By Michael Aun, FIC, LUTCF, CSP, CPAE Speaker Hall of Fame

I have known George Boozer all my life. As a child, I peddled both groceries and newspapers to his house. In those days, Mack's Cash & Carry grocery store actually delivered groceries. Now you are lucky if you can get help lugging them out to the car.

I also delivered the now defunct Columbia Record to the Boozer household. George was a character. The words "arts" and "George Boozer" were synonymous. He was the very definition of the arts in the quaint little community of Lexington, SC.

George directed me in several plays that were hosted by the Lexington County Arts Association. He tried to talk me into singing the Bing Crosby rendition of White Christmas during one of his reviews. I am a sucker for most any gig, but I couldn't see reducing myself to such a low level in the eyes of my friends and neighbors, so Mickey Perrin got the appearance. As a result, neither one of us made it to Broadway, but that's another story.

My most memorable play in which George directed was one called "Submerged," a drama about a submarine that had gone down (unintentionally). All of the members of the crew slowly died one by one. Some of the acting on the stage that week was a precursor of the play's end result.
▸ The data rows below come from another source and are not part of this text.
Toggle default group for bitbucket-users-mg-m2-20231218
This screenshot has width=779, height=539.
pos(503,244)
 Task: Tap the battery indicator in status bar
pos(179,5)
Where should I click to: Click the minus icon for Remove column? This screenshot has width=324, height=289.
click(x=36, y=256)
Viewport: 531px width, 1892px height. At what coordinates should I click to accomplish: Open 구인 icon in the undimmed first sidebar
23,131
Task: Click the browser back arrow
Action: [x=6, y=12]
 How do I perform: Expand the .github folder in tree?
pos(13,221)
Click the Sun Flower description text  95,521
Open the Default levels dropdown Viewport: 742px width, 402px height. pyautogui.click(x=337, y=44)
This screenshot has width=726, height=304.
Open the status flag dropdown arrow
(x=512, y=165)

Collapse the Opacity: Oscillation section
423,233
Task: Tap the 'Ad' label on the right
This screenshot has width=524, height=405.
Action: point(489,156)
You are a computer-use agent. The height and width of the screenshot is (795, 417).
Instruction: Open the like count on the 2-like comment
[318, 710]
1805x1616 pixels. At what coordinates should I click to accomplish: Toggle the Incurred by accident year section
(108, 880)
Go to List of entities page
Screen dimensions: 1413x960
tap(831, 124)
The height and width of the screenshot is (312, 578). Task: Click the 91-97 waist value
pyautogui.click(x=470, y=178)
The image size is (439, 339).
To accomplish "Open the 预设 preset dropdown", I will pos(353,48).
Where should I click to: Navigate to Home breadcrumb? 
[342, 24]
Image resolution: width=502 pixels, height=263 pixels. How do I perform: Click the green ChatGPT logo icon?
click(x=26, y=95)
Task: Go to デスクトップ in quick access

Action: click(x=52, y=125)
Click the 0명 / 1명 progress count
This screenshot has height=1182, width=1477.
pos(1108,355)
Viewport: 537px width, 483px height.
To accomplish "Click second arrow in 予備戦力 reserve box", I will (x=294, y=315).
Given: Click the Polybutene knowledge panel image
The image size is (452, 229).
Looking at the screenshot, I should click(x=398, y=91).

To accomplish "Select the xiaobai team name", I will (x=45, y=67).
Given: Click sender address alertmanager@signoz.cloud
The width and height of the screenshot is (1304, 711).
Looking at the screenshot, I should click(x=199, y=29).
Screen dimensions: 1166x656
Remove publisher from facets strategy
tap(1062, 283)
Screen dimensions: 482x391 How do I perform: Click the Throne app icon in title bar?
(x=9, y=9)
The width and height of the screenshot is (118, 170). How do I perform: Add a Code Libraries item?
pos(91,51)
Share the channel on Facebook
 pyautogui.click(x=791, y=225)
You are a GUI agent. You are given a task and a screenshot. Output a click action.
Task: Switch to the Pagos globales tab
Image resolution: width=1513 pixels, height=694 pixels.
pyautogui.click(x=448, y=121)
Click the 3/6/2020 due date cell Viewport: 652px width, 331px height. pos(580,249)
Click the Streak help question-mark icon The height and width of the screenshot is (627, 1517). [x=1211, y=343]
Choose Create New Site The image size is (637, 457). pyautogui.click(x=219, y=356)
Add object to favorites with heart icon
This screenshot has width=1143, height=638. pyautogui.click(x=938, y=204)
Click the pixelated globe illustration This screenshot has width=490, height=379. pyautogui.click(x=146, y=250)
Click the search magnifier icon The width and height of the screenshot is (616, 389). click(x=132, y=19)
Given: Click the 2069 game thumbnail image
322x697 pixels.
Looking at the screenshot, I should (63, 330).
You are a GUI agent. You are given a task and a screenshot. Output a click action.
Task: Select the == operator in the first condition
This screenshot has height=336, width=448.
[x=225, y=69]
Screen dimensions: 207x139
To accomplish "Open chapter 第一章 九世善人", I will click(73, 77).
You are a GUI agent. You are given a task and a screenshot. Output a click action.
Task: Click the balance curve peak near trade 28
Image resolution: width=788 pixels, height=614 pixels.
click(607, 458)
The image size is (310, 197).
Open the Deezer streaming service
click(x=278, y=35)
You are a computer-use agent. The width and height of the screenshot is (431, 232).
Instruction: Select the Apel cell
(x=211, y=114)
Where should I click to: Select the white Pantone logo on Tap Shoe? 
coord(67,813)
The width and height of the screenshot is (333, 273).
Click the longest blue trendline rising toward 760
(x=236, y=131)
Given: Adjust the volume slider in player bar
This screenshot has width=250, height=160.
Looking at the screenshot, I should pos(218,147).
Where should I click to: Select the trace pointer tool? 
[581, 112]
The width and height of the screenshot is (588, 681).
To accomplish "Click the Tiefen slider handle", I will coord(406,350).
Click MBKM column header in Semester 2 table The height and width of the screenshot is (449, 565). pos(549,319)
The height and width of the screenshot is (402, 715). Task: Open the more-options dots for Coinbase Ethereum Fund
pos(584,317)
Let's face it; we were a bunch of local nobodies that were trying to bring the arts to the town of Lexington, not exactly a hotbed of acting talent. But George never made you feel that way. Don't get me wrong, he didn't blow a lot of smoke at you. He'd get in your face in his loving sort of way and you did a better job of acting because of it.

I never fashioned myself as an actor, although I have received paid acting gigs since leaving Lexington, thanks in large part to the tips that George gave me early on.

Those same tips, while intended for the stage, have served me well as a professional speaker. I recall challenging George on one of the lines in "Submerged." In my own ignorance, I suggested that if a line were repeated, it would have greater significance. George's response was typically direct and loving: "If you do it right the first time, you won't have to repeat it." What great advice. But then, that's what directors do; they direct.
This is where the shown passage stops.